Fed officials had strategized for months on how to get their message across. Ernie Patrikis, a former vice president at the New York Federal Reserve bank, said Wednesday's vote shows "great work done by the presidents of the Federal Reserve banks.
"They were really bringing the word home that doing this would make the Fed the central bank of Wall Street. That was the message to lawmakers. You are taking the Fed from the roots around the country," said Patrikis, now in private practice at White & Case LLP.
Ever since Christopher Dodd, the Senate's architect on financial regulation, introduced a bill to overhaul Wall Street, Fed officials have been pressing their case.
In countless meetings with lawmakers, newspaper editorials and in speeches across the country, they have stressed the importance of their supervising smaller banks.
Fed bank presidents, including Jeffrey Lacker from Richmond and Charles Plosser from Philadelphia, argued stridently that the information the Fed gleans from small bank supervision helps it formulate monetary policy.
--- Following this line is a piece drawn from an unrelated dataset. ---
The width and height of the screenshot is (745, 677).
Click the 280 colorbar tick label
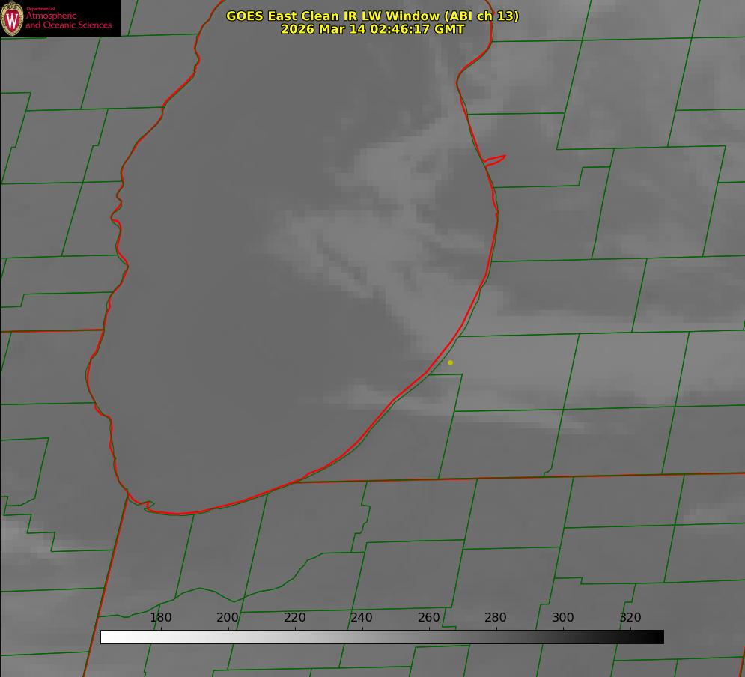[496, 618]
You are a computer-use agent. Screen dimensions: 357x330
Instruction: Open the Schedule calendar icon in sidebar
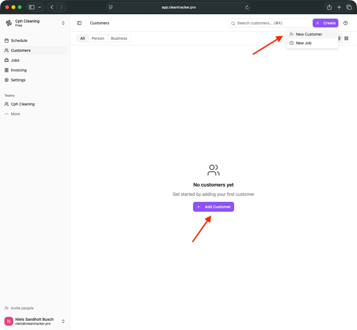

Kansas City Fed chief Thomas Hoenig has been particularly vocal about the risk that removing small bank oversight from the Fed would centralize power in New York and Washington. The fight for the Kansas City Fed was particularly personal: the provision would have left it with no banks to supervise.
Hoenig also wrote an opinion piece in the New York Times titled: "Keep the Fed on Main Street" and went on cable TV channel C-SPAN to take questions from Americans on Main Street—a rare step by a Fed president and testament to the scale of the outreach efforts.
Supporting the Fed were hundreds of community banks and their lobby group, the Independent Community Bankers of America. The association sent letters and made personal visits to every senator with the same message: The Fed would be much more effective if it had the window into the entire national economy that its supervision of community banks can provide.
"Our efforts have helped. The Fed Reserve banks made a strong case, Fed Chairman Ben Bernanke made a strong case," said Steve Verdier, senior vice president at the ICBA.
"It demonstrates that grass-roots appeal has a lot of impact on Congress and powerful ideas expressed by the Fed and presidents of the Federal Reserve do have an impact on Congress," he said.
The financial services industry is now targeting a provision in the Senate's bill that would strip the Fed of its authority to write rules for consumer financial products such as mortgages.
That battle, however, may be one too many. It would pit the Fed against the Obama administration, which has proven an important ally in every other fight.